ACTIVITY => Among the lines of the material below, how many carry the word "chat"? Only the number is wanted.

= Beginning of Section =

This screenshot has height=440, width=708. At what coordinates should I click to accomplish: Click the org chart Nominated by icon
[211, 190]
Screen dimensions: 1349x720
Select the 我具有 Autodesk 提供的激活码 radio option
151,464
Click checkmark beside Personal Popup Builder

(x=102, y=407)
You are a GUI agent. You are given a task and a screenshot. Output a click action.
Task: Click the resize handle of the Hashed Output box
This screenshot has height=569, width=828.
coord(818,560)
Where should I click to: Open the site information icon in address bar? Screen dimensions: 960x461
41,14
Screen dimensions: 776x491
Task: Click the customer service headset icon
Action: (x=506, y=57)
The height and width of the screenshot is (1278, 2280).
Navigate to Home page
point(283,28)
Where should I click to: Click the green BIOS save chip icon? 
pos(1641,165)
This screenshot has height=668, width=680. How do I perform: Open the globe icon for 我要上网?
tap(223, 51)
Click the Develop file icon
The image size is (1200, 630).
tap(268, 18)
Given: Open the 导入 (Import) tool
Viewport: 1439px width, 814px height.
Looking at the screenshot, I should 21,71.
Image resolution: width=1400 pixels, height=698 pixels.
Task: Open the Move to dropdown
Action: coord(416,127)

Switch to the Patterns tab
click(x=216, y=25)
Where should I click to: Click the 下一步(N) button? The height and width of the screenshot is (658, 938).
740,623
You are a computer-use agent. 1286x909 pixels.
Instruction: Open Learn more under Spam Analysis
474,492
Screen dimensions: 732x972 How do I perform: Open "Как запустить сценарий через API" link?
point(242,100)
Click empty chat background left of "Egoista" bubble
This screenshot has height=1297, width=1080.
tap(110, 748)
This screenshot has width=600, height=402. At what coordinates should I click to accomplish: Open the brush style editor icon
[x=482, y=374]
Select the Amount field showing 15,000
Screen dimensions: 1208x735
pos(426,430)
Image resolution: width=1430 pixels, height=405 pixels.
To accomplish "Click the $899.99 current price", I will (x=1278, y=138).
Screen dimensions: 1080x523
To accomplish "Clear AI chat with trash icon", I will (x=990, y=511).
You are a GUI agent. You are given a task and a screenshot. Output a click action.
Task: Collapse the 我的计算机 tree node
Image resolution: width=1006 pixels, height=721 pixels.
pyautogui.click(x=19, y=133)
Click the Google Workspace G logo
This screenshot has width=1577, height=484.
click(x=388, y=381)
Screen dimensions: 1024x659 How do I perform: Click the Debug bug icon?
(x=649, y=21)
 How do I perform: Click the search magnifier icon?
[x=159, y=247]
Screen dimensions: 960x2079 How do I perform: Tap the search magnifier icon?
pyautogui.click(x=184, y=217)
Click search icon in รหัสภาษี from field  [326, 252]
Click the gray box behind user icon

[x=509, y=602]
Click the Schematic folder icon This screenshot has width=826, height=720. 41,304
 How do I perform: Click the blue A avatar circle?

= End of Section =

REPLY => 2